Saved data entries:
*****

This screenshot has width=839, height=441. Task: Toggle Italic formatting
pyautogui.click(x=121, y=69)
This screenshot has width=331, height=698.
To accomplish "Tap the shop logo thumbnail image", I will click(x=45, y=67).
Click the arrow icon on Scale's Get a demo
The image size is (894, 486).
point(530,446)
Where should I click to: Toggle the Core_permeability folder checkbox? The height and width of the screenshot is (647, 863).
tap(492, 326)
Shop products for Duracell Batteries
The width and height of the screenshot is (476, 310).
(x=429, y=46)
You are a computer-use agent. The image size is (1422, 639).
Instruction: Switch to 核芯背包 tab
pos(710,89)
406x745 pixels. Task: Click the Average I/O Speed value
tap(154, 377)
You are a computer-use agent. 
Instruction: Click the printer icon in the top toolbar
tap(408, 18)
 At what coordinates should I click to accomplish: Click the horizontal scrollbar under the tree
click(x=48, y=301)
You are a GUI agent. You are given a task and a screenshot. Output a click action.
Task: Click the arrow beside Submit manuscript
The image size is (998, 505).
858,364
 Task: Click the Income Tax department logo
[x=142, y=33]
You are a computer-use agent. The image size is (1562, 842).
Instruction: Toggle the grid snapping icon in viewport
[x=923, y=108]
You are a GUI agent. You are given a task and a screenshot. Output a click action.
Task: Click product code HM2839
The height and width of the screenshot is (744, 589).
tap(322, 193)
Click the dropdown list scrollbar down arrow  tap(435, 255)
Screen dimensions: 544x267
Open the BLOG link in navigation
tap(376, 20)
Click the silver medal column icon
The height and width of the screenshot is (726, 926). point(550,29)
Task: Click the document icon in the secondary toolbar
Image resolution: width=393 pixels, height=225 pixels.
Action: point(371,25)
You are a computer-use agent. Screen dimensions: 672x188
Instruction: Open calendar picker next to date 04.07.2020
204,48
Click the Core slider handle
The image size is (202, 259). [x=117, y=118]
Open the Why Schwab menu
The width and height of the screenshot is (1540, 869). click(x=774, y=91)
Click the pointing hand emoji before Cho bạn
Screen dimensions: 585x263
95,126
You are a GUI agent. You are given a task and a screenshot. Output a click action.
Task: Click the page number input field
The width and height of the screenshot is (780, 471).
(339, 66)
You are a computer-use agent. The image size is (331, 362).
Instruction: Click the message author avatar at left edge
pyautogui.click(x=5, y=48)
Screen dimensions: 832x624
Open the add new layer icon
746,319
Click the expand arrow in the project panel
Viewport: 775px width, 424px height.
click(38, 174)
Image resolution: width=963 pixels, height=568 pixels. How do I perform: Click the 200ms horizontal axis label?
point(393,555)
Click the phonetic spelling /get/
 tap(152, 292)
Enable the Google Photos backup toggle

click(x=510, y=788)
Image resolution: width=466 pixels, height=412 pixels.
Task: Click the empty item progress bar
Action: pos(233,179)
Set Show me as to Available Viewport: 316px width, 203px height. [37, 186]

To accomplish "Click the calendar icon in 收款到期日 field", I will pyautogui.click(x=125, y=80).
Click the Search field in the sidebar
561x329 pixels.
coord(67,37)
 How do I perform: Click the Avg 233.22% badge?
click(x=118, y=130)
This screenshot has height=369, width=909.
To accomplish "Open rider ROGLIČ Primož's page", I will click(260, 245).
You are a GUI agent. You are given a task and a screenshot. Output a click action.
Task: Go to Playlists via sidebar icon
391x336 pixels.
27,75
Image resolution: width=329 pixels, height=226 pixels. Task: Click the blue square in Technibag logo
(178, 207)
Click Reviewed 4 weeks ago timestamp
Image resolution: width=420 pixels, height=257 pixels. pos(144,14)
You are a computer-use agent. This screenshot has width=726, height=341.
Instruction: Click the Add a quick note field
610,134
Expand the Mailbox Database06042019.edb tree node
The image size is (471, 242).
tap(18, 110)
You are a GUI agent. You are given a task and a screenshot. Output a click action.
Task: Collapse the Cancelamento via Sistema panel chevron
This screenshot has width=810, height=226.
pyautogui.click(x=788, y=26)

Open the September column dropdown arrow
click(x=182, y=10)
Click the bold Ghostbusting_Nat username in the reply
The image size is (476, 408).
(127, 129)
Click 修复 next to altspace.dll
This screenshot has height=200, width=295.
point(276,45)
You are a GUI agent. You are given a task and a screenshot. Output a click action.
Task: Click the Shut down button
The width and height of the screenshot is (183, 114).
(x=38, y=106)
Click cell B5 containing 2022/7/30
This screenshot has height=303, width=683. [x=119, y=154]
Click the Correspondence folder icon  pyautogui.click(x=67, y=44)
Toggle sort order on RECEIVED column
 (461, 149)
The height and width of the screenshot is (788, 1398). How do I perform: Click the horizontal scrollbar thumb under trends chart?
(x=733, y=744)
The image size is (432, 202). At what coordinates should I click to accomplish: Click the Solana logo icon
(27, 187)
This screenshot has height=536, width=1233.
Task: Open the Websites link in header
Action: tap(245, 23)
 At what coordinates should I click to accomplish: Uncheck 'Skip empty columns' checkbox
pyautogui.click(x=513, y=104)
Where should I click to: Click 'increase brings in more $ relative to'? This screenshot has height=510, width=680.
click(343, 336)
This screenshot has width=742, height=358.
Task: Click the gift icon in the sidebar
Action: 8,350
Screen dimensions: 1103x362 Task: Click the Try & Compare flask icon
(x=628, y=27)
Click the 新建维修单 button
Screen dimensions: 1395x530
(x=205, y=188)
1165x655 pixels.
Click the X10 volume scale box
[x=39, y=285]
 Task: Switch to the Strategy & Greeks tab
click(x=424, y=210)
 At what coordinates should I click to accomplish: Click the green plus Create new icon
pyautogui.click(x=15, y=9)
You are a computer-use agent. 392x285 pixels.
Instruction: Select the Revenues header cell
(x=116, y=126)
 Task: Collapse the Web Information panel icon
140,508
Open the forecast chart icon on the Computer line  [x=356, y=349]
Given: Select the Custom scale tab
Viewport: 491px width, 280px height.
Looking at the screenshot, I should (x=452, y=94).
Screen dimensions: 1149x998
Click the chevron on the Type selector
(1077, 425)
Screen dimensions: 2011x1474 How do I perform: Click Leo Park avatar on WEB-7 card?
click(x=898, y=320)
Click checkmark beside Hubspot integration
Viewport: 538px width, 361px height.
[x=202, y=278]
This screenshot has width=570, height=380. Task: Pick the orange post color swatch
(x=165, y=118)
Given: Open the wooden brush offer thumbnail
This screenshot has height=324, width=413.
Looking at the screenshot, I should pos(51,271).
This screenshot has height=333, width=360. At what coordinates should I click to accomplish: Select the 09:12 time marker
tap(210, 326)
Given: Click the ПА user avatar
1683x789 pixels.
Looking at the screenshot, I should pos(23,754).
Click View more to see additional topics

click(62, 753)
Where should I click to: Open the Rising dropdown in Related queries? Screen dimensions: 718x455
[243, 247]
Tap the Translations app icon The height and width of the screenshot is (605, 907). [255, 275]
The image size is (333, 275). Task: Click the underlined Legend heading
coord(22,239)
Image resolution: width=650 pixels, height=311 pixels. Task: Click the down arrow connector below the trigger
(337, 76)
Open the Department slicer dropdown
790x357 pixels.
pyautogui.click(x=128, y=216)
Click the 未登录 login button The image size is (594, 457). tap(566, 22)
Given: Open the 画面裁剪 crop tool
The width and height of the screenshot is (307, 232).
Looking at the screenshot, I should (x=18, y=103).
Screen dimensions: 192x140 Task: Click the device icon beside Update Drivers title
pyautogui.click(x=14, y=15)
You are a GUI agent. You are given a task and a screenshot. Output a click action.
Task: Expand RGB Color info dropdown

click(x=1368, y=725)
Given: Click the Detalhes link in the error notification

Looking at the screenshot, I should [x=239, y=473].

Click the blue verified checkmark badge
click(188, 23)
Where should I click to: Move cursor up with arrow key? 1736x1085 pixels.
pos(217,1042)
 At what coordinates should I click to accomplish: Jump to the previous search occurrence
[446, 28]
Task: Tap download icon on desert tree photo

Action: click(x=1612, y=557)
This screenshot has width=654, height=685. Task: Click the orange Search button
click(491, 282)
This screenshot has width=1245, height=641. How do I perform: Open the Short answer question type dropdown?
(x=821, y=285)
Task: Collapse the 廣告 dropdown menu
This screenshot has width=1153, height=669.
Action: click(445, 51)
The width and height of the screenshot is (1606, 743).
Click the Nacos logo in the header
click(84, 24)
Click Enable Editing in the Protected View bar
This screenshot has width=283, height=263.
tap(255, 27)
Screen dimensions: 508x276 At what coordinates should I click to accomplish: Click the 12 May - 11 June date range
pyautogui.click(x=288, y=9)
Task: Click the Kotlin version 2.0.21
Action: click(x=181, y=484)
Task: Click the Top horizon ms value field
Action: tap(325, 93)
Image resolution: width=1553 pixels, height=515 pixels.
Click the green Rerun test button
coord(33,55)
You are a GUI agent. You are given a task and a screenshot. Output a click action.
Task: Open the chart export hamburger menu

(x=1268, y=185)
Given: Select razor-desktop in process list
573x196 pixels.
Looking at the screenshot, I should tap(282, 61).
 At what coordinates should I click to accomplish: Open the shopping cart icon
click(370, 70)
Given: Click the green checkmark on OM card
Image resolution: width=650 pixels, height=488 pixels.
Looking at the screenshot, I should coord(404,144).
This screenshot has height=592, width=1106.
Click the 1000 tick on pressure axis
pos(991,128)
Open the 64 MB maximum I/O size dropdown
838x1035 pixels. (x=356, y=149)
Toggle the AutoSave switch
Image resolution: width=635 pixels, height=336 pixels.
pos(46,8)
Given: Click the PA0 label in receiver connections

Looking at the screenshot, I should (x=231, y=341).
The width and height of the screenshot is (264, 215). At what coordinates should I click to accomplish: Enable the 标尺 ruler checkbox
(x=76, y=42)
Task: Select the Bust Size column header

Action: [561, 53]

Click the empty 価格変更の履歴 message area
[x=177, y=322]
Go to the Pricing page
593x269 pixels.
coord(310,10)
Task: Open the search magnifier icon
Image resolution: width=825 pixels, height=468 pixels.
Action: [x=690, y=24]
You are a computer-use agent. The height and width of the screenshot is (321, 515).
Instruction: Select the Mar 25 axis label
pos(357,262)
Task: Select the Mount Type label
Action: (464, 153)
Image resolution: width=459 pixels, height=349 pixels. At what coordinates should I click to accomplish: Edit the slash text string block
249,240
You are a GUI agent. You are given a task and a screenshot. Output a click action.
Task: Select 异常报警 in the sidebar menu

*****

■ Required work: Give back the lines above exactly, from the one with "Image resolution: width=459" through the last line.

■ Worked solution:
Image resolution: width=459 pixels, height=349 pixels. At what coordinates should I click to accomplish: Edit the slash text string block
249,240
You are a GUI agent. You are given a task and a screenshot. Output a click action.
Task: Select 异常报警 in the sidebar menu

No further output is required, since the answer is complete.